11. Quelle est la fonction essentielle de la variable promotion?

La communication entre une entreprise et son client et la persuasion.

12. Qu’appelle-t-on l’effet de synergie dans une stratégie marketing?

Toute stratégie marketing doit tenir compte des quatre éléments de la composition commerciale, soit le produit, le prix, la distribution et la promotion et chercher à produire un effet de synergie par la force combinée de ces quatre éléments. Il y a synergie lorsque l'effet global de plusieurs éléments combinés est supérieur à la somme des effets de ces éléments pris individuellement.

13. Quelle est l’utilité respective des trois composantes du système d’information marketing?

Quand les données internes et les données externes secondaires n'apportent pas toute l’information nécessaire à la prise de décisions marketing, il devient pertinent de recourir à la collecte de données externes de type primaire.

14. Pourquoi se fixer des objectifs marketing?

Au moment de l'opération « contrôle », l’entreprise peut comparer les résultats aux objectifs et éliminer les écarts, le cas échéant, en apportant les correctifs nécessaires.

15. Quel type d’objectifs facilite la tâche du gestionnaire lorsque vient le temps d’évaluer s’ils ont été atteints?
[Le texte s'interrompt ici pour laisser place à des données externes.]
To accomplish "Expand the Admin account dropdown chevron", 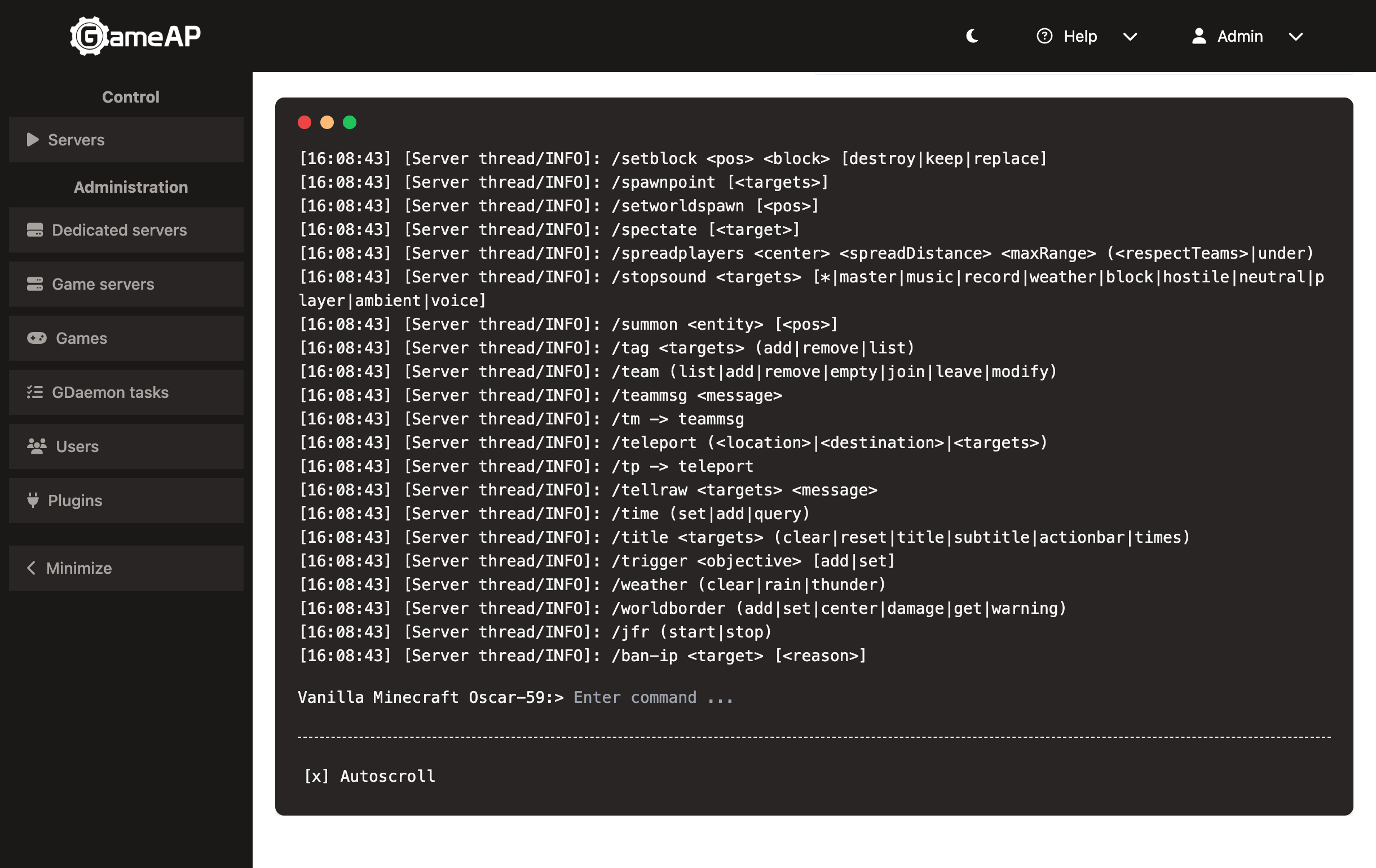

Les objectifs et les moyens d'action doivent correspondre à des normes (ou des critères) qui permettent de mesurer le rendement, c'est-à-dire de déterminer les écarts entre les prévisions et la réalité. L'analyse des causes des écarts constatés doit mener à l'adoption de mesures correctives influant sur les objectifs ou les moyens d'action, ou les deux à la fois. Se fixer des objectifs quantifiables permet de mesurer plus facilement les écarts.

16. Est-il judicieux d’emprunter la stratégie marketing d’une autre entreprise sans la modifier? Pourquoi?

Une excellente stratégie de marketing pour l’entreprise A  peut se révéler inadéquate pour l’entreprise B. Les produits ne sont pas nécessairement les mêmes, les parts de marché non plus, et les images des deux entreprises peuvent aussi différer. Il est donc hasardeux de vouloir transférer intégralement une stratégie d'une entreprise à une autre.

17. Quelle est l’utilité du modèle marketing pour un gestionnaire?

Le modèle marketing sert de canevas d’analyse et permet de prendre une décision de mise en marché éclairée, en ayant considéré tous les éléments pertinents.